Until quite recently, operational resilience was developed with a risk-avoidance mindset. It was focused on the likelihood of a particular type of disruption occurring, then planning accordingly for that. Given finite resources, disruptions that seemed relatively unlikely to occur were considered low risk and might not be planned for at all.
One size doesn’t fit all
That way of thinking no longer makes sense. Today, organizations face operational disruptions from more sources than ever before, and businesses must widen their planning scope. For instance, companies affected by the supply chain upsets we saw in the past year know now that they have to develop operational resiliency plans to handle those business disruptions. Cybersecurity threats, natural catastrophes, new laws and regulations and even such changes as new competitors entering the market continue to pose their own risks to operational resilience.
There is no one-size-fits-all solution for responding to such a wide range of operational risks. The capabilities needed to respond to a ransomware attack are different from those needed to recover from a massive wildfire.
Responses must also be tailored to align with organizations’ different requirements. A bank that survives a highly publicized cyberattack needs to repair its reputation. An online retailer whose site is shut down after a hurricane needs to restore 24×7 service availability. And a manufacturer with factories in a medical-crisis hot spot needs to provide a safer workplace for employees.
The operational resilience framework
Given all this, what should organizations do to improve their approach to operational resilience? We’ve developed a framework that identifies 12 management disciplines that can be grouped together in different ways to ensure appropriate operational resiliency responses for different risks. The core solutions and services that are available as part of the Operational Resilience Framework combine multiple components of our Enterprise Technology Stack, including applications, security and ITO.
You don’t have to tackle implementing these disciplines all at once. But together, they can enable and strengthen your organization’s operational resilience.

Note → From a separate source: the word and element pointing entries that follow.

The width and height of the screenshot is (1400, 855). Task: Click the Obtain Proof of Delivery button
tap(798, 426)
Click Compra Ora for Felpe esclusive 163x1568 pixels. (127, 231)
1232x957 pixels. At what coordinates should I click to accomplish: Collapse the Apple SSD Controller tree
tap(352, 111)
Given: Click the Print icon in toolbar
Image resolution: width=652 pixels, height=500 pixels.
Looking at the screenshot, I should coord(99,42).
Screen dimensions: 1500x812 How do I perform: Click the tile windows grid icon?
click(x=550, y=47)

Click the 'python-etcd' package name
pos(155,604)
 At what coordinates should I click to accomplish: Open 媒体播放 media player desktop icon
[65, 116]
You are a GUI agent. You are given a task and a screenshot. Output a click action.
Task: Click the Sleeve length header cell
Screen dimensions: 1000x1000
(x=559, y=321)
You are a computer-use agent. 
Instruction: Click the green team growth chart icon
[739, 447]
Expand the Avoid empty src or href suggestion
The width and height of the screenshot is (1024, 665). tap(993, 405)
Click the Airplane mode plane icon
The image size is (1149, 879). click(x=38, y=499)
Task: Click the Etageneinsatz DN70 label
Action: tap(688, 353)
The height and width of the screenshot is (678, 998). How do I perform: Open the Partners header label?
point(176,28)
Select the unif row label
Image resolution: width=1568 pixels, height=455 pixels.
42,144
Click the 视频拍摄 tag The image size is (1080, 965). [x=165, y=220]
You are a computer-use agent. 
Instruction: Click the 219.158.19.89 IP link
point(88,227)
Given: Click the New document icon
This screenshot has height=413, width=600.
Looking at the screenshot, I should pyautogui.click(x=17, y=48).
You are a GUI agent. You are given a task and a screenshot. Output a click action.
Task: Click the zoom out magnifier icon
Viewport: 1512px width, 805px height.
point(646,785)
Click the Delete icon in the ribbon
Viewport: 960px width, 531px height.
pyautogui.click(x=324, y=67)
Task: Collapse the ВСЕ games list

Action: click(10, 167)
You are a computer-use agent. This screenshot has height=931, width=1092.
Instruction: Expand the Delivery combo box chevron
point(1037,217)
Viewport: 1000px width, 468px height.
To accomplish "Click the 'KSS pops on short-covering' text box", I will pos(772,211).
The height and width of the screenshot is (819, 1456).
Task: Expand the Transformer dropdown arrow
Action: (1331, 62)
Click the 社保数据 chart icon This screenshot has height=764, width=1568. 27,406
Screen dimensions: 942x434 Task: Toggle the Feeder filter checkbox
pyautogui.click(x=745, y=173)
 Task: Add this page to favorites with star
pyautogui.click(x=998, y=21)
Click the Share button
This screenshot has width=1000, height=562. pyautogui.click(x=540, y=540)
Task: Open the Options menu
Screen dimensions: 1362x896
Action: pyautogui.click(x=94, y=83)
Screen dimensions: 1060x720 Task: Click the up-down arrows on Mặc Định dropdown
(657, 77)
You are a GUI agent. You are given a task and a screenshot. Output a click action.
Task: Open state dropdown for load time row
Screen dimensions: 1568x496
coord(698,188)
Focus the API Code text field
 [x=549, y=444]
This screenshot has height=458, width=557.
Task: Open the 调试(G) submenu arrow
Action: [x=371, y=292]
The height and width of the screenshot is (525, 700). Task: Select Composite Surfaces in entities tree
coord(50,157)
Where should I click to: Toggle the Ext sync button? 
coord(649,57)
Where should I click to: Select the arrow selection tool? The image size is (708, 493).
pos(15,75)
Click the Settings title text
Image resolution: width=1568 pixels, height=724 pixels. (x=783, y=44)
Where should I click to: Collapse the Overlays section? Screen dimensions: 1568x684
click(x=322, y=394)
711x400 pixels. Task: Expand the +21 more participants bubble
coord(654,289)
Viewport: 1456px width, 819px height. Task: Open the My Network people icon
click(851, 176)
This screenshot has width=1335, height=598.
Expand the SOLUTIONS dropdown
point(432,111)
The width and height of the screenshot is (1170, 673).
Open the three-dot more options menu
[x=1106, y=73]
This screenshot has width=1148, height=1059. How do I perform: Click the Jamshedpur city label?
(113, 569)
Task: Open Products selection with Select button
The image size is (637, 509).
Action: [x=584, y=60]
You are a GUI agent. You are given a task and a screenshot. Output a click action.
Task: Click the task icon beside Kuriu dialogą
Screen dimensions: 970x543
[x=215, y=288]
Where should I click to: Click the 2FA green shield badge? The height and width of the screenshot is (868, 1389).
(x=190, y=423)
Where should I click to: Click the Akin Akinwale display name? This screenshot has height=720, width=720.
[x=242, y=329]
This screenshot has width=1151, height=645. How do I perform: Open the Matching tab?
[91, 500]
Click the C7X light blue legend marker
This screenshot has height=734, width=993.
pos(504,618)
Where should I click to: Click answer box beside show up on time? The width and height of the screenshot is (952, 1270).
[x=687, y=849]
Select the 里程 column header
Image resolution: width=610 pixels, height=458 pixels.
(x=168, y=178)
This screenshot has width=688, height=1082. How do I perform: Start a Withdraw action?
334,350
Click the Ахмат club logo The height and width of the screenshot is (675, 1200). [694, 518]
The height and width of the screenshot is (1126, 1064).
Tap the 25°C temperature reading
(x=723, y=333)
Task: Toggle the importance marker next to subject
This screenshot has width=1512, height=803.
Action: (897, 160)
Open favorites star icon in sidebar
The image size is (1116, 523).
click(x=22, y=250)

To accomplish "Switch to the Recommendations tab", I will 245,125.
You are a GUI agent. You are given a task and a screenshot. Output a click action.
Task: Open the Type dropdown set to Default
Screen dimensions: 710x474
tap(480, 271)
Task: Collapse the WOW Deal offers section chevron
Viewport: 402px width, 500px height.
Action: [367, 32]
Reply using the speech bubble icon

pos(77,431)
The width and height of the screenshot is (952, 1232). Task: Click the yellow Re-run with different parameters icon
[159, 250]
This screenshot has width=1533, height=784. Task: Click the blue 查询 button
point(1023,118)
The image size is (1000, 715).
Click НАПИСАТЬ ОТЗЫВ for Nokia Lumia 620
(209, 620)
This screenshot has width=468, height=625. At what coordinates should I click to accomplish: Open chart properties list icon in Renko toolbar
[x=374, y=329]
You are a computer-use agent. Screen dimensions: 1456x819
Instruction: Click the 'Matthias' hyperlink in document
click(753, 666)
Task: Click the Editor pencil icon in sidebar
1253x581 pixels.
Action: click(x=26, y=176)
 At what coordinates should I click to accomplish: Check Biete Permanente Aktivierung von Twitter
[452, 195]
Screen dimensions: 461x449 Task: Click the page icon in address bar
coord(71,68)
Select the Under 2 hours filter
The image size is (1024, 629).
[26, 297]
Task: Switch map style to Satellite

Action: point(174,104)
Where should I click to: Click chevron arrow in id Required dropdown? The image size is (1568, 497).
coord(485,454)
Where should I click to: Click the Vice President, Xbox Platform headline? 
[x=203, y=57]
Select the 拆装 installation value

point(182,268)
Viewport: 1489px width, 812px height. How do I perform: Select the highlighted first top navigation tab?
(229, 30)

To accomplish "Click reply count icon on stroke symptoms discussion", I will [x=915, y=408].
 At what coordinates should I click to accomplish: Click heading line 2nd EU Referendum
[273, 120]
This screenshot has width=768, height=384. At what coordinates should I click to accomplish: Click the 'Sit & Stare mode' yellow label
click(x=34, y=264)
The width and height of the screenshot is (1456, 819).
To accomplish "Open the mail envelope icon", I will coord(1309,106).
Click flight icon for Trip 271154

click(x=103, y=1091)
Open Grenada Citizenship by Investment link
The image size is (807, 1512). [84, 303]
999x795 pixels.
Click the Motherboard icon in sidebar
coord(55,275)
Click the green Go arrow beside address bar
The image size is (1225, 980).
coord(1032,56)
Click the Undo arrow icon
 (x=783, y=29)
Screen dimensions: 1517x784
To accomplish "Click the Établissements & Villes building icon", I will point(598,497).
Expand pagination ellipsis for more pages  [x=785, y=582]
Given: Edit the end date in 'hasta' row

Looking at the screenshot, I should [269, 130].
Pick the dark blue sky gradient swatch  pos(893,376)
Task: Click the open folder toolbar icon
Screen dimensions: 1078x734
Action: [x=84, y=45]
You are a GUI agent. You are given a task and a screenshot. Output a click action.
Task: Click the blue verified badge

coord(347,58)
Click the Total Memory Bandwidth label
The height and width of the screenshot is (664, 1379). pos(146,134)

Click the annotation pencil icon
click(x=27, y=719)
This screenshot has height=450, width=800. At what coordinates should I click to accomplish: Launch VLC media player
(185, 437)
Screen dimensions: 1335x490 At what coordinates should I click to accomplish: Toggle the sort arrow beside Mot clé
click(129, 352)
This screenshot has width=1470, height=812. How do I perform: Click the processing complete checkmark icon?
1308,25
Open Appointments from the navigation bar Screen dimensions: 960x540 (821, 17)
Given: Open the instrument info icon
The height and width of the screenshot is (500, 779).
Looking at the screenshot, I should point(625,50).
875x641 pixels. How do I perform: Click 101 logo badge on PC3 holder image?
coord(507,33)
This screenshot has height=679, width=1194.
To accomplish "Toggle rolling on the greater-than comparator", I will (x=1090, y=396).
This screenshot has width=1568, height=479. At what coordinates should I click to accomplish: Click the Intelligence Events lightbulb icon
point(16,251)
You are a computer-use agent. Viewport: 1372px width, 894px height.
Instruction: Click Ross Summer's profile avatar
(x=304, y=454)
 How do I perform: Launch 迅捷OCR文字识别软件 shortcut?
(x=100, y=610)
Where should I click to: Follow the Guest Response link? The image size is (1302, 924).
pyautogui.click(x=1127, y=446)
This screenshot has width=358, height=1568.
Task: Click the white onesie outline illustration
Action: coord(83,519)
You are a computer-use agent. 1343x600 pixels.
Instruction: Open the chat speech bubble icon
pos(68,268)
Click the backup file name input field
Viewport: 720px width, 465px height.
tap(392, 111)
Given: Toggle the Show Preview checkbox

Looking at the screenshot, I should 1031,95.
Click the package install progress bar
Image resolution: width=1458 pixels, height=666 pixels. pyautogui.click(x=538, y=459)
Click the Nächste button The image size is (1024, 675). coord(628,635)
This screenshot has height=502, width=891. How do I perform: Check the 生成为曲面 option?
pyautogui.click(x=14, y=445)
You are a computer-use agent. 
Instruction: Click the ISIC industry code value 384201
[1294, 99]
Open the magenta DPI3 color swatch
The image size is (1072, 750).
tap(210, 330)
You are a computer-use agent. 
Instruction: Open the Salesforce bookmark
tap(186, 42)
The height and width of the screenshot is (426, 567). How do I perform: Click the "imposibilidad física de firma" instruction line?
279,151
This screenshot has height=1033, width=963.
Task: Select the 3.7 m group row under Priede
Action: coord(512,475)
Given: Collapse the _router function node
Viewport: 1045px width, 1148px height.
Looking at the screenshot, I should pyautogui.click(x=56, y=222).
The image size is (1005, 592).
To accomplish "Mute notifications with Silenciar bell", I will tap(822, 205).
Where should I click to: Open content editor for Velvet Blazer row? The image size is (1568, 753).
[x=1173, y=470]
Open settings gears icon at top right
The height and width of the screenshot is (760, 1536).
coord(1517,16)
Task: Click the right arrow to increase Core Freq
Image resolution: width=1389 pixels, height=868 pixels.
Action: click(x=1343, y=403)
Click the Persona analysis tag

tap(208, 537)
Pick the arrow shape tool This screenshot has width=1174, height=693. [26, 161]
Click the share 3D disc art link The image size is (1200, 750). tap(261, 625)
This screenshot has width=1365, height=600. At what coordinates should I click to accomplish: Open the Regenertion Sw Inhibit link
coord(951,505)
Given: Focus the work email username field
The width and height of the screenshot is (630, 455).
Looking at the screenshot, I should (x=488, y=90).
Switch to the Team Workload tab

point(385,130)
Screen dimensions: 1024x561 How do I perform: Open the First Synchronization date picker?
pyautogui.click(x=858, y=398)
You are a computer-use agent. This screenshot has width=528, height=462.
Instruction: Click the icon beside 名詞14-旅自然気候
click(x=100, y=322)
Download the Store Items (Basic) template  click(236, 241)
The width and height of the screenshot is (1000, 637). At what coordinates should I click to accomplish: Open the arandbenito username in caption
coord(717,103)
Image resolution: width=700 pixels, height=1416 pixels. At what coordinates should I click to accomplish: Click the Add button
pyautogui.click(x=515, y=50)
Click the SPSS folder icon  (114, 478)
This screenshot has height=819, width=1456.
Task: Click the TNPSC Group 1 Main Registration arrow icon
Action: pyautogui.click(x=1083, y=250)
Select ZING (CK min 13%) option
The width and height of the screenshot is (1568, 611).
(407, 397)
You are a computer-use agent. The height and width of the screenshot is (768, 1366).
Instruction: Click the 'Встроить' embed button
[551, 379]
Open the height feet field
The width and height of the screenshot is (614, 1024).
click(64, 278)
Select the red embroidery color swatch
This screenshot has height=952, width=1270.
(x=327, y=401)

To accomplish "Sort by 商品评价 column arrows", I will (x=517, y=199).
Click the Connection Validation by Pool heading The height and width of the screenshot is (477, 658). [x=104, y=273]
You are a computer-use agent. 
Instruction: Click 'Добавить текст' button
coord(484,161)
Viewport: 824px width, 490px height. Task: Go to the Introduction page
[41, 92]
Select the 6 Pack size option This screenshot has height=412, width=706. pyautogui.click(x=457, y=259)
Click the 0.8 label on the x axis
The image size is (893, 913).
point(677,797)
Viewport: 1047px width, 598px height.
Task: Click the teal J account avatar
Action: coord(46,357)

Here’s a quick rundown of the framework’s 12 disciplines and the actions they enable:
- Continuity management: Analyze business impacts, set return-to-work tactics
- Corporate incident response: Manage health, safety and environmental risks, proactively mitigate risk
- Crisis management and communications: Orchestrate response plans, achieve a 360-degree of the current crisis status view
- Critical enterprise assets: Discover, map and apply governance to key assets
- Cyber and information security: Respond and recover from attacks
- Governance, audit and compliance: Continuously monitor compliance, apply industry guidelines
- IT disaster recovery: Minimize the impacts, structure and test recovery plans
- Operational risk management: Identify and assess business risks, monitor and minimize issues
- Organizational behavior: Drive and measure effective attitudes and practices
- People and culture: Encourage an operating model for resilience
- Service operations: Assure operational excellence and efficiency
- Supply-chain management: Manage vendor risk, assure continuity
How do you apply this framework? Remember, different risks require different capabilities and responses.
In the case of cyber incidents, for example, your primary focus should be on bringing together capabilities including cyber and information security, IT disaster recovery, critical enterprise assets and governance, audit and compliance.
For business interruptions, you should focus first on building capabilities in areas including continuity management, crisis management and communications, and supply chain management.
Among the main areas of focus for ensuring compliance with new laws and regulations will be continuity management, operational risk management, and governance, audit and compliance.
What’s needed today is an approach to operational resilience that is holistic, free of functional silos and driven by a mindset of “not if, but when.” Organizations that develop this new resilience mindset and practices will be ready for just about anything.